The Food and Drug Administration has rejected a closely watched drug for spinal muscular atrophy, setting back a medicine its developer, Scholar Rock, believes could be part of a new standard of care for the disease.
In a Tuesday statement, Scholar Rock said the agency turned back an application for the drug, known as apitegromab, due to issues observed during an inspection of a Catalent manufacturing facility in Indiana. That facility, which Novo Nordisk acquired last year, conducts “fill-finish” services for apitegromab. The FDA didn’t cite any problems with the drug’s safety or efficacy, the company said.
According to Scholar Rock, Catalent’s Indiana facility responded to the FDA in early August and has “continued to work rapidly to take corrective action.” Once the problems are ironed out, Scholar Rock will resubmit its application and expects the agency to “act expeditiously” to make a decision, it said.
“We are continuing to work closely with Catalent Indiana on the FDA’s manufacturing observations so that we can resubmit the apitegromab BLA as soon as possible,” said Scholar Rock chairman and CEO David Hallal in the statement. “We remain focused on working hand-in-hand with the FDA to pursue approval of the first and only muscle-targeted treatment for people living with SMA.”
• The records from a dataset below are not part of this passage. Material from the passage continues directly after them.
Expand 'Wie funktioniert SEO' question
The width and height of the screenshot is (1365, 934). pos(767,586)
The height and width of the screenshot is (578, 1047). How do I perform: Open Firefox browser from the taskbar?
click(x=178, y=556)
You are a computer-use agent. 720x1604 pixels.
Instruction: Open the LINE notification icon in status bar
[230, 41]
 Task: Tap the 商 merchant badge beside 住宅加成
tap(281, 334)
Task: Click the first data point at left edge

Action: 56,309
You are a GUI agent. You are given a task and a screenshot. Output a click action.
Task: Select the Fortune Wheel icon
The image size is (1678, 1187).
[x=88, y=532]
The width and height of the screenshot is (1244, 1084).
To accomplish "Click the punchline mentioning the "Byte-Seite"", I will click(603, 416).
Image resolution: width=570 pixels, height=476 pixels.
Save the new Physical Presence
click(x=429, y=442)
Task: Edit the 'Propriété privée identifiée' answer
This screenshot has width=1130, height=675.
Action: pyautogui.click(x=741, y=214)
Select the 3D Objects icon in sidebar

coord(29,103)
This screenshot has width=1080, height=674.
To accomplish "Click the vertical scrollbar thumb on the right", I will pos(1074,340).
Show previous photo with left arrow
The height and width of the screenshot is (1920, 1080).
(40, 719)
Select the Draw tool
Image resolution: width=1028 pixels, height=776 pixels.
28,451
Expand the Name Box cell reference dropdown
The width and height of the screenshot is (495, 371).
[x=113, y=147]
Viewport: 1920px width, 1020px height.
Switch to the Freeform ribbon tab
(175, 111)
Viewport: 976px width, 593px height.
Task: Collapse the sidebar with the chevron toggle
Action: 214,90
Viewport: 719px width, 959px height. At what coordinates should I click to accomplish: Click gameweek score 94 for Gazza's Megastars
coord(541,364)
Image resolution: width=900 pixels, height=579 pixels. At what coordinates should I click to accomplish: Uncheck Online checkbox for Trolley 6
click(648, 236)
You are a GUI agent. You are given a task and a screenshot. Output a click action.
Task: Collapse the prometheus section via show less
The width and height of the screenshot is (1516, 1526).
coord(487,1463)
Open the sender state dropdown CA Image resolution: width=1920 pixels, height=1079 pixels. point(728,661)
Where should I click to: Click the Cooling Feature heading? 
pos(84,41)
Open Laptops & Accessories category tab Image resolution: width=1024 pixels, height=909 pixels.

The rejection sets back a drug that could again change treatment for SMA, which causes progressive muscle weakness and can be lethal in infants. Prior to 2016, there were no available medicines for the disease. But since then, the FDA has approved a gene-targeting drug from Biogen, a one-time gene therapy from Novartis and an oral medication from Roche.
All three can change the disease’s course, keeping babies alive when they may have not survived otherwise, grow healthily and avoid using a machine to help them breathe. But the drugs have “mixed” effects on motor function, leading to an eventual decline that another therapy might be able to address, Piper Sandler analysts wrote in a report last year.
Apitegromab could fill that role. The drug blocks a protein called myostatin that can limit muscle growth and, when evaluated alongside standard therapy, showed in Phase 3 testing that it could significantly improve motor function compared to typical care alone.
Scholar Rock’s value had more than tripled since disclosing those results, which, to some Wall Street analysts, also made it an acquisition candidate. But the company, which was formed in 2012 and went public six years later, has made clear its intentions to grow into a large, independent biotech that sells its own medicines.
Scholar Rock overhauled its management team in April naming industry veteran Hallal its CEO and ex-Alnylam Pharmaceuticals president Akshay Vaishnaw its R&D chief. It built a sales force. On a conference call in June, Hallal noted how its leaders want to “build and scale” the company “into the next great global biotech powerhouse.”
Scholar Rock executives have said they can achieve that by focusing on rare diseases. Despite encouraging study results earlier this year in obesity — a lucrative area of drug research — the company is choosing to look for a partner there instead.
Some analysts are optimistic about Scholar Rock’s chances. In a report earlier this month, Leerink Partners’ Mani Foroohar projected peak annual sales of about $2 billion for apitegromab, and called the company “one of the most appealing launch stories” in the firm’s coverage “over the next 12-24 months.”
Still, investors had feared a possible review extension or even rejection due to issues at the Catalent plant, as the same facility was involved in a recent regulatory delay for Regeneron. That Scholar Rock’s application was turned back is a “disappointment,” but “not a surprise,” Foroohar wrote Tuesday, adding that the drug’s launch has likely been pushed back to early or mid-2026.
Scholar Rock shares fell by double digits in premarket trading Tuesday before rebounding.